■ Exercise set ■
1) In the Rouge forum thread, how close did the first poster come to hitting the doe?
2) Write the next part of the Rouge forum thread, picking up after its final line.

-- Reading text follows --

# Rouge fun!!!



## basshunter125 (Mar 31, 2011)

Almost hit a doe on my bicycle back in the woods in Dearborn came within 3 feet! Deer are friendly there cuz she stayed and looked at me then turned and ate right in front of us. Rod behind ford estate and there were atleast 20 Large carp within reach caught a few!! Salmon trying to jump up the waterfall there and failed haha good day!!!


----------



## kingfishcam (Jul 16, 2002)

Lots of deer in there, and pheasant too!

I have seen some nice bucks just a little further west of there.


----------



## Shika (Nov 19, 2010)

-- Reading text concluded --
-- Recorded data follows --

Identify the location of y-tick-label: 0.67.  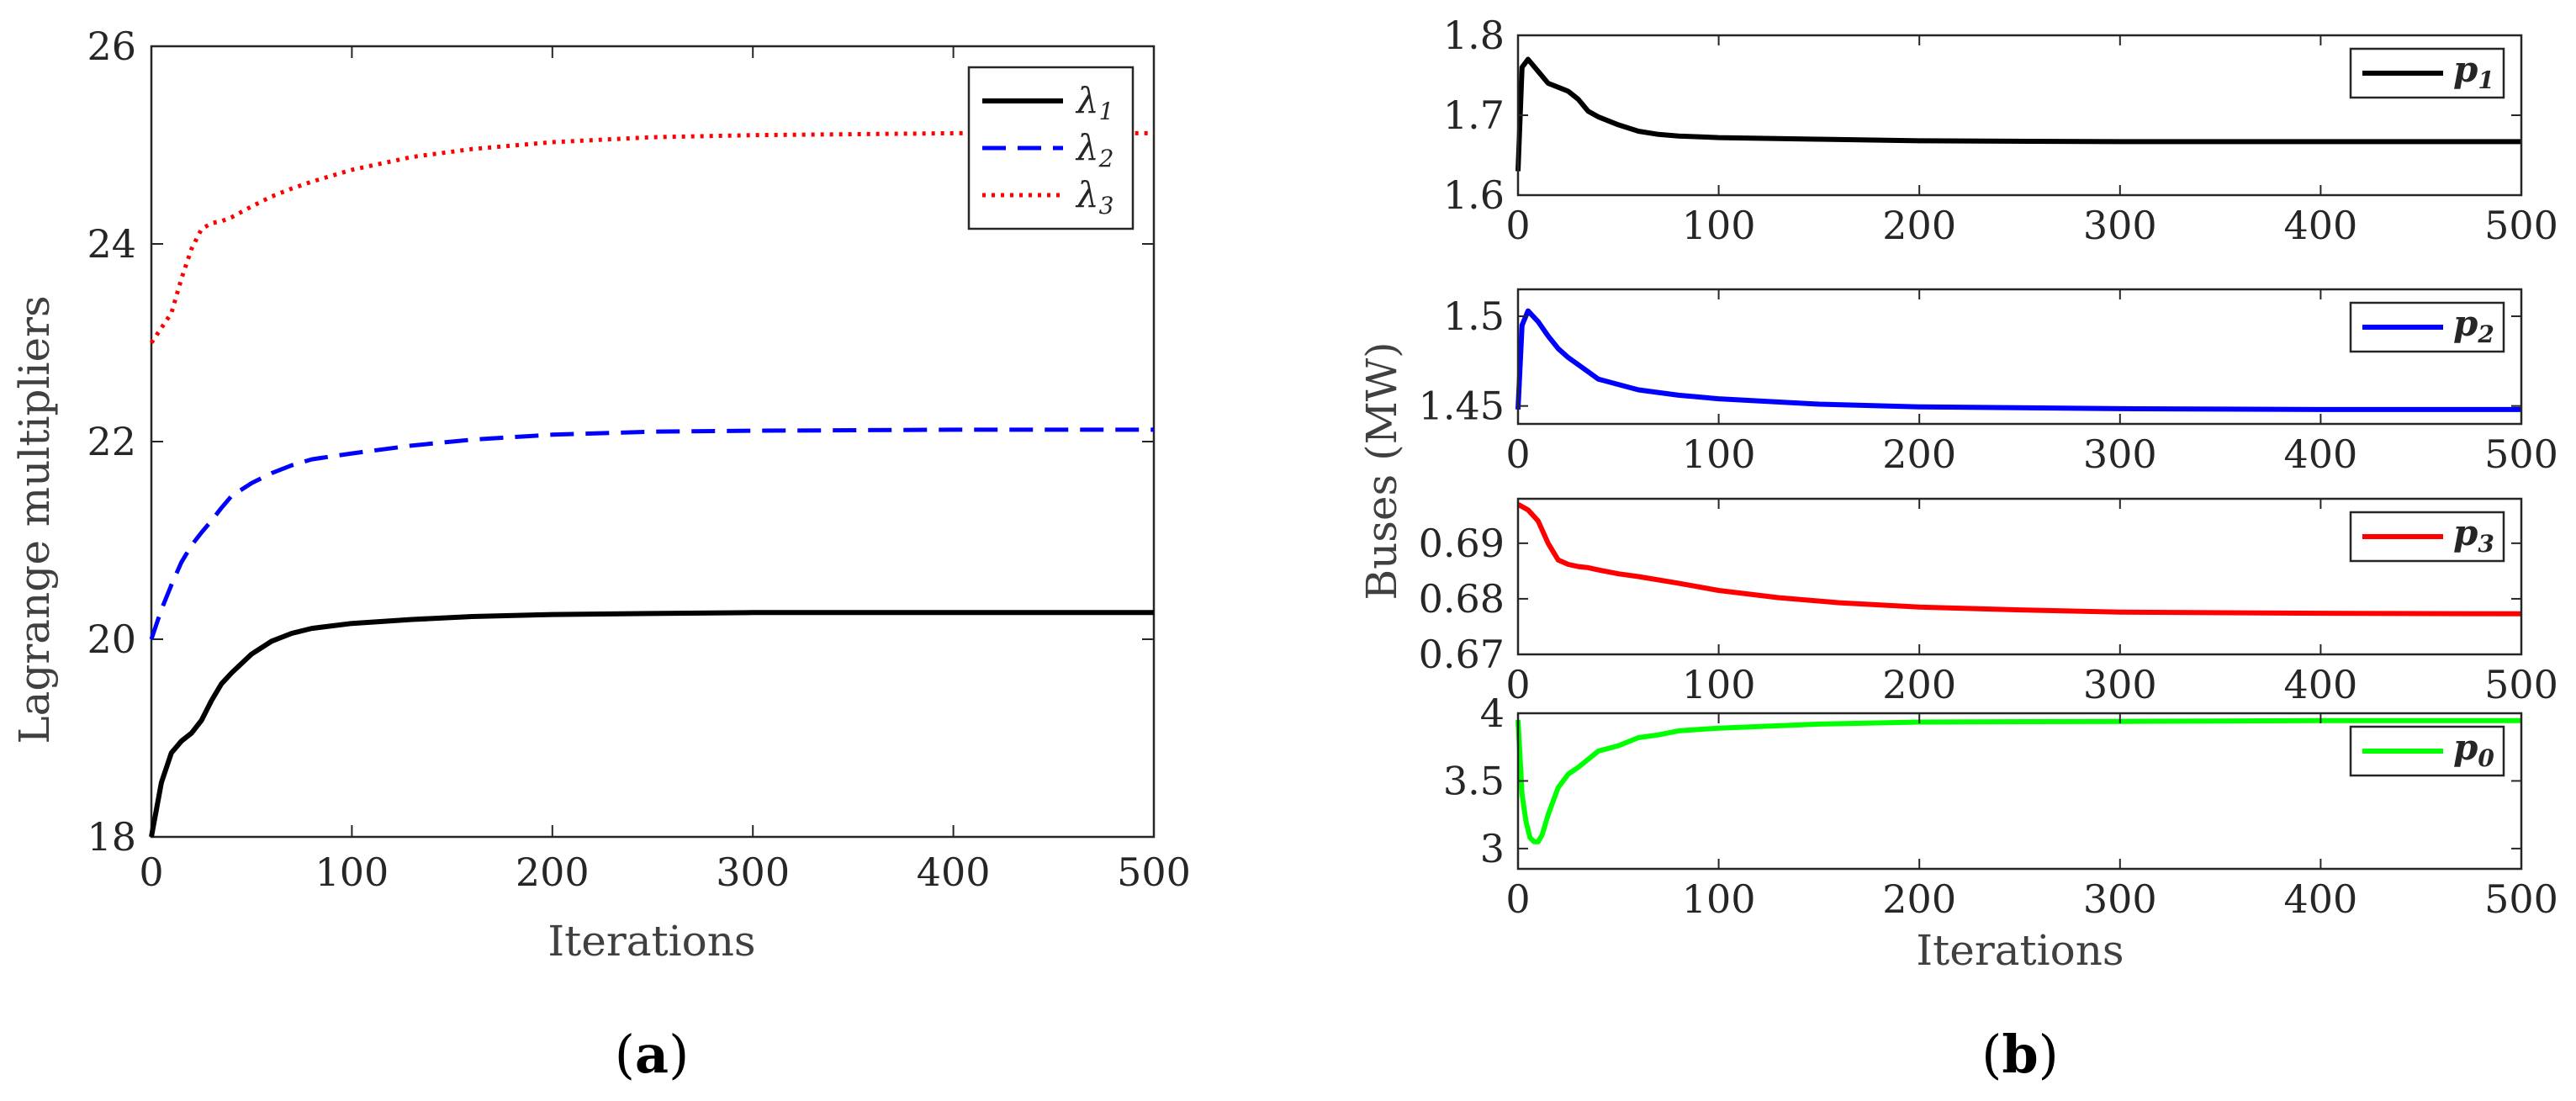
(1462, 654).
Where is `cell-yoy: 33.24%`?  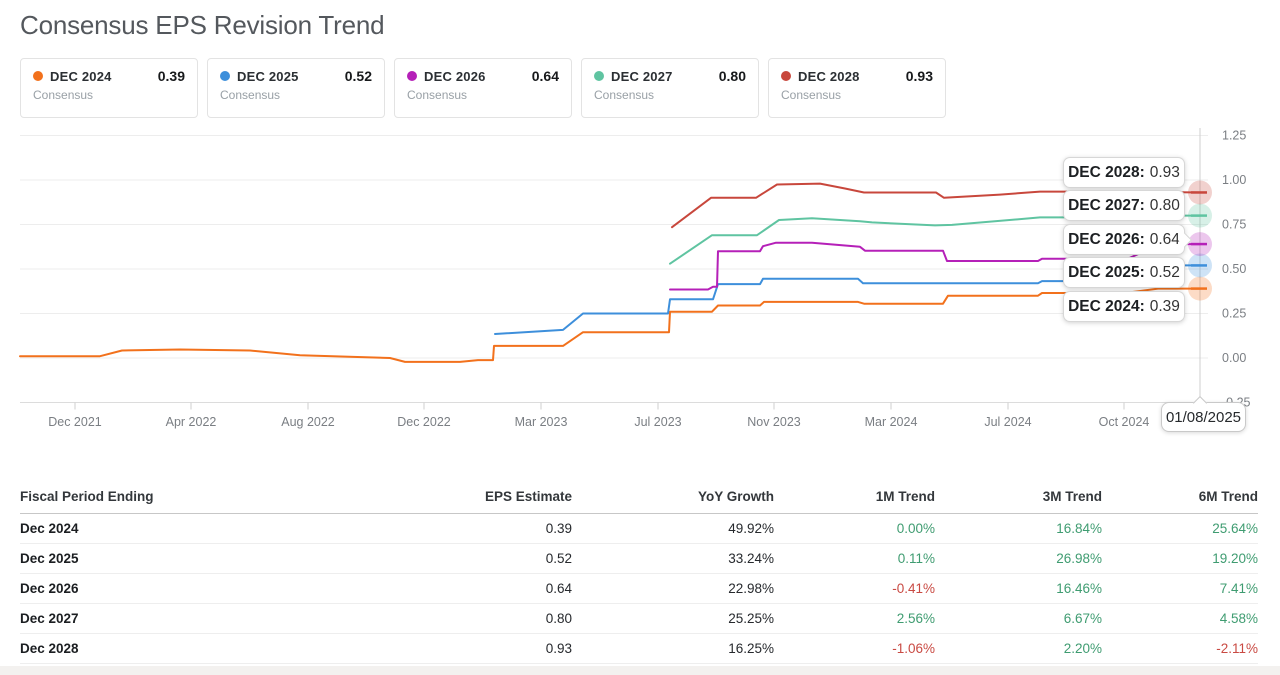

-- Recorded data concluded --

■ Answer section ■
1) Within 3 feet.

2)
I've seen some biggens during the winter bedding out on the golf course (Dearborn Country Club) which backs up to the woods along the Rouge. I ride my bicycle 3-4 times a week on Hines from Dearborn to Northville and back...been doing it consistently for the last 10 years. I've lost count of all the yotes, deer, turkey,fox I've seen, not to mention a mature bald eagle. They find a way to survive in the slim corridor of woods that runs along the Rouge, which is then surrounded by suburbs.


----------



## basshunter125 (Mar 31, 2011)

If you ride from andiamo in dearborn theres paved trail that take you through some pretty cool spots you go thru u of m dearborn, henry ford estate and end up at hines near evergreen rd.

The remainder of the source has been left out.